Main research: Octavio Santana Suárez
Funded by: Ministerio de Educción y Ciencia
Reference: TIN2004-03988

It is proposed the realization of a set of remote services usable via Internet oriented to give computational support to the investigation of the linguistic phenomena of Spanish. The aim is to make available to the interested research community the full potential of a set of computer tools —some already developed and others in the development phase— resulting from the work of the Text & Information Processing (TIP) of the University of Las Palmas of Gran Canaria. The services that will be developed are: a remote service of morphological analysis, a remote service of information on morphological relations and a remote service of functional disambiguation.

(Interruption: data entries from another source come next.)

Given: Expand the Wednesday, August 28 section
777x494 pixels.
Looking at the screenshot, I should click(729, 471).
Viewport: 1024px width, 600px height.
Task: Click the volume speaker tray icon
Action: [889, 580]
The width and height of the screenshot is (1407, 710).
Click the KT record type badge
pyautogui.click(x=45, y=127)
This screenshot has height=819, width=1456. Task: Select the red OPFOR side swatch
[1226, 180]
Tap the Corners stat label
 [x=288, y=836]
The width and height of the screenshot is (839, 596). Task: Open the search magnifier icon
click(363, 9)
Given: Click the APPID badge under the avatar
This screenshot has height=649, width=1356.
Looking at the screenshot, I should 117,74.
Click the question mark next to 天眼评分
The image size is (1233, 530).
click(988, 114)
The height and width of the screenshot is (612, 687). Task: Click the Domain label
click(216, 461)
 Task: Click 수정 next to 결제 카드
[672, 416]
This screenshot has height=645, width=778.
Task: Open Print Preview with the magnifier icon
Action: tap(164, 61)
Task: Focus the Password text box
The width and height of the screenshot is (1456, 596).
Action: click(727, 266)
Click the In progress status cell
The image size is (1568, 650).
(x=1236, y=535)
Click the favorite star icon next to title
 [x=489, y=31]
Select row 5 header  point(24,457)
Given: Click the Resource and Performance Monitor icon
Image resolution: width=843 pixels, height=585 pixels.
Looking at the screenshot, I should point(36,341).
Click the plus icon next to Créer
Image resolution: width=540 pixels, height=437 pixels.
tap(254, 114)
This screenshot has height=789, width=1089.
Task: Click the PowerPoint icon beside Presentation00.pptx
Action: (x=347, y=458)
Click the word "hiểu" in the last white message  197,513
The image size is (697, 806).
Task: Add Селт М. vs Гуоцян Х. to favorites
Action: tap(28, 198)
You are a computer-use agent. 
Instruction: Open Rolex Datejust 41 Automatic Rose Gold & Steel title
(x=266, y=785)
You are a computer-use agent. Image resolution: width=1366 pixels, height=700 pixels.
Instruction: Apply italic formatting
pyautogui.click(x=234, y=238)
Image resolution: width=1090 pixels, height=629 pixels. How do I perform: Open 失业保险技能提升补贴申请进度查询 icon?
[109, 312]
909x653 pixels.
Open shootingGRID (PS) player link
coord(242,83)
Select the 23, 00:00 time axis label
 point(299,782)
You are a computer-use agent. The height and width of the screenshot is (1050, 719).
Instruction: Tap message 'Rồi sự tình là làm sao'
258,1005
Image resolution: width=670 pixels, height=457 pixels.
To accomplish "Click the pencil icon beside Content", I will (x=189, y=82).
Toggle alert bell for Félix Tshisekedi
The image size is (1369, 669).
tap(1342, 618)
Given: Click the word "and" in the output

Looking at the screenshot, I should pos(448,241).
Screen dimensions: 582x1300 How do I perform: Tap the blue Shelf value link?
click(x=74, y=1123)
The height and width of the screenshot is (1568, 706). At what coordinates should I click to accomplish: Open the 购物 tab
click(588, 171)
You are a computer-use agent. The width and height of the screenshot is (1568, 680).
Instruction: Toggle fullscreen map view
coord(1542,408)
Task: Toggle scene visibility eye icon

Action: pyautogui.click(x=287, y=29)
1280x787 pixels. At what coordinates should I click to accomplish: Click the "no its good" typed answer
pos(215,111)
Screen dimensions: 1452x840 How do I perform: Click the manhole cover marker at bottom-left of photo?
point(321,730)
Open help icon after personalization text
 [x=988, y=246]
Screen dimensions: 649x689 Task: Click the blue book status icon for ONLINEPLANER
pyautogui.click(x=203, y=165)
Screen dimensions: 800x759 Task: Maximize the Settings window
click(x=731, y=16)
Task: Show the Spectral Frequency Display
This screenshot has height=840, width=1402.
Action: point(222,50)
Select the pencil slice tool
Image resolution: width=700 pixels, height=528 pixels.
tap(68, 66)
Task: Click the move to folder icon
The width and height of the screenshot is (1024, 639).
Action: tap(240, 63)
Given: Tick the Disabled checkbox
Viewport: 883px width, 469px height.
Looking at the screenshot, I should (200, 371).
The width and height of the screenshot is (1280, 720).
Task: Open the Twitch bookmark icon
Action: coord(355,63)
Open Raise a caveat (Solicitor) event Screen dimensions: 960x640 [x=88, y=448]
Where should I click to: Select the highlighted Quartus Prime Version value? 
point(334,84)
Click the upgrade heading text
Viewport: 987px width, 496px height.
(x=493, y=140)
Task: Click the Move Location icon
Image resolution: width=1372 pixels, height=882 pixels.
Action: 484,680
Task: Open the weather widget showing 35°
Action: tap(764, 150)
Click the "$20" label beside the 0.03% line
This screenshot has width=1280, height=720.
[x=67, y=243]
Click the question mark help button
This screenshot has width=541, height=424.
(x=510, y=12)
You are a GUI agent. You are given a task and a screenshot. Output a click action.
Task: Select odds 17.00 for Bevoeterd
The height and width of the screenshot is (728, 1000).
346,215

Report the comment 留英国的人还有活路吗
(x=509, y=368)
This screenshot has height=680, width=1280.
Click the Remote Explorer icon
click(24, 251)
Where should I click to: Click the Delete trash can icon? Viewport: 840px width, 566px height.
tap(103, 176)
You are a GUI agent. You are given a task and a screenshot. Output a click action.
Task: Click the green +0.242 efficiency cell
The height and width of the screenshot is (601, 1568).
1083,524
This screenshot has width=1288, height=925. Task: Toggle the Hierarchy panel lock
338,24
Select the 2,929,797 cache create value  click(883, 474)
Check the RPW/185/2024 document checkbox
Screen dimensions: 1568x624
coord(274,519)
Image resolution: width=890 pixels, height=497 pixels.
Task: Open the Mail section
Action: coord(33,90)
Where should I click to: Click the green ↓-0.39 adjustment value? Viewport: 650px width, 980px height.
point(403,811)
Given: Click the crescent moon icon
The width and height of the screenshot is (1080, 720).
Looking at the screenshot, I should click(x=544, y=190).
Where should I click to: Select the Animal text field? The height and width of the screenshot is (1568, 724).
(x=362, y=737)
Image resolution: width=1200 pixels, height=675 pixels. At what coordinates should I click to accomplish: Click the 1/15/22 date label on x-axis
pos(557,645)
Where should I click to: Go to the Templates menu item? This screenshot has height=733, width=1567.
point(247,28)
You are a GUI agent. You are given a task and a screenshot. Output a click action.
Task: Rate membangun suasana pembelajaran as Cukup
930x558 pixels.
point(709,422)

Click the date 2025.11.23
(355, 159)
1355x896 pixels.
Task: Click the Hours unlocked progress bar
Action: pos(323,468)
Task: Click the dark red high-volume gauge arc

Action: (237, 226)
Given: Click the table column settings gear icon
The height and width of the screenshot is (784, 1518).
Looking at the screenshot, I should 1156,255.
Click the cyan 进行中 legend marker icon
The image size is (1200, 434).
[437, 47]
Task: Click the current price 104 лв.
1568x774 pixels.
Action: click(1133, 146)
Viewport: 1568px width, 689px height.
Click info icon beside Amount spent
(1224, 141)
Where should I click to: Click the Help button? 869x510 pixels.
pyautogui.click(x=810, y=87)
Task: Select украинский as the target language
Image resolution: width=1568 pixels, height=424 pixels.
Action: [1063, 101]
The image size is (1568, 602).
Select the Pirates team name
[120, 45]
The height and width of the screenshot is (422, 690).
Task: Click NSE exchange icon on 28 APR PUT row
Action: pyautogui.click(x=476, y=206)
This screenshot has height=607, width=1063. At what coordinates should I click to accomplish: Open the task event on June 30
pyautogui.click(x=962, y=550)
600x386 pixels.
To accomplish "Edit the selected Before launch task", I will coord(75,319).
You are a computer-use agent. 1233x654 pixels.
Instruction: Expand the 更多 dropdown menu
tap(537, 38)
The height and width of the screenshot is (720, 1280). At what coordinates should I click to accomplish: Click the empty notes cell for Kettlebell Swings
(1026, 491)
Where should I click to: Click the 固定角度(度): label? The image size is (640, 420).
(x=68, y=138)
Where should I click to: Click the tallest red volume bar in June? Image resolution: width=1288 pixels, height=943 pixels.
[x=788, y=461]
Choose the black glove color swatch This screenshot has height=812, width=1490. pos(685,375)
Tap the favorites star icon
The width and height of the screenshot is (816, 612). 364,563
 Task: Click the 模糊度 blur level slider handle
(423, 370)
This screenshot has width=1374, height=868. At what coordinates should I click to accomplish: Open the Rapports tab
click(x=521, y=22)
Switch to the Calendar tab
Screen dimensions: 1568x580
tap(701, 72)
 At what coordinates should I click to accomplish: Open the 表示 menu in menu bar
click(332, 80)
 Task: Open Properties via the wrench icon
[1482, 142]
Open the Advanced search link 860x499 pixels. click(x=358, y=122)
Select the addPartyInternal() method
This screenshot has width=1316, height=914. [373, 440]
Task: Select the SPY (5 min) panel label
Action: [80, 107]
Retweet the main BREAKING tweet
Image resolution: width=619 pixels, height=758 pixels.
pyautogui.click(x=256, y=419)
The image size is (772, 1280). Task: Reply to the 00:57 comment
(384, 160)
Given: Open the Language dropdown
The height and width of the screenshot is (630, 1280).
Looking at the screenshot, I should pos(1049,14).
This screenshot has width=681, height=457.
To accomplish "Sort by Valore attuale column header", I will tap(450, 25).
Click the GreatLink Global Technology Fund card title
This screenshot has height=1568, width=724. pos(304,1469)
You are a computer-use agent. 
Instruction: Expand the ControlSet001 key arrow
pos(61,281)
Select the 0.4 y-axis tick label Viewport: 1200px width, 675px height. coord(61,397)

An interesting complement to the services that it is intended to develop, will be constituted by the implementation of some general purpose clients that will allow the use of the potential available by users who do not need, want or can not program their own applications. The clients that will be developed are: a client of morphosyntactic analysis of texts and a morphological client of information retrieval.

Concrete proposals

The remote services and their clients constitute a new technology that is built on the basis of the use of open standards to facilitate cooperative development taking advantage of the full potential of the Internet. This project aims to develop, in line with thematic line 3.6 of the National Program of Information Technology:

  1. A remote morphological analysis service.
    That it offers the stemming of any word of Spanish by identifying its canonical form, grammatical category and the flexion or derivation that produces it. In the verbs, the simple conjugation and the compound will be treated, the enclitic pronouns, the bending of the participle as a verbal adjective (gender, number) and the diminutive of the gerund. With nonverbal forms, consider: gender and number in nouns, adjectives, pronouns and articles; heteronymy by sex change in nouns; superlative degree in adjectives and adverbs; adverbialization of the superlative in adjectives; appreciative derivation in nouns, adjectives and adverbs; invariant forms such as prepositions, conjunctions, exclamations, words from other languages ​​and phrases or phrases. It will contemplate the prefixation when appropriate.
  2. A remote information service about morphological relationships.
    That offers the recognition, generation and manipulation of morphological relationships from any word, including the recovery of all their lexicogenetic information to a primitive, the management and control of the affixes in the treatment of their relationships, as well as the regularity in the established relationship. It will provide a global view of the behavior and productivity of Spanish words in the main training processes (suffixing, prefixing, parasynthesis, suppression, regression, zero-modification, apocope, metathesis and other unclassifiable that generate alternative spellings).
  3. A remote functional disambiguation service.
    That it offers the grammatical function of each voice in the context in which it appears, minimizing the possibilities thanks to the treatment that it will do both of the local syntactic structures and of the trees of syntactic representation.
  4. A client of morphosyntactic analysis of texts.
    Through the use of the previous services, from a text and through a friendly interface, will allow users to obtain the morphosyntactic analysis of the text, statistical measures of their characteristics, pointing out the neologisms and the location of: grammatical co-occurrences, verbal periphrasis, lexical collocations and other linguistic phenomena.
  5. A morphological client of information retrieval.
    Through the use of the above services, will allow the localization on the Internet of documents that satisfy requests that include both specific words affected to a greater or lesser extent by the different mechanisms of transformation of existing words in Spanish, such as grammatical characteristics or linguistic phenomena. that may occur in the document.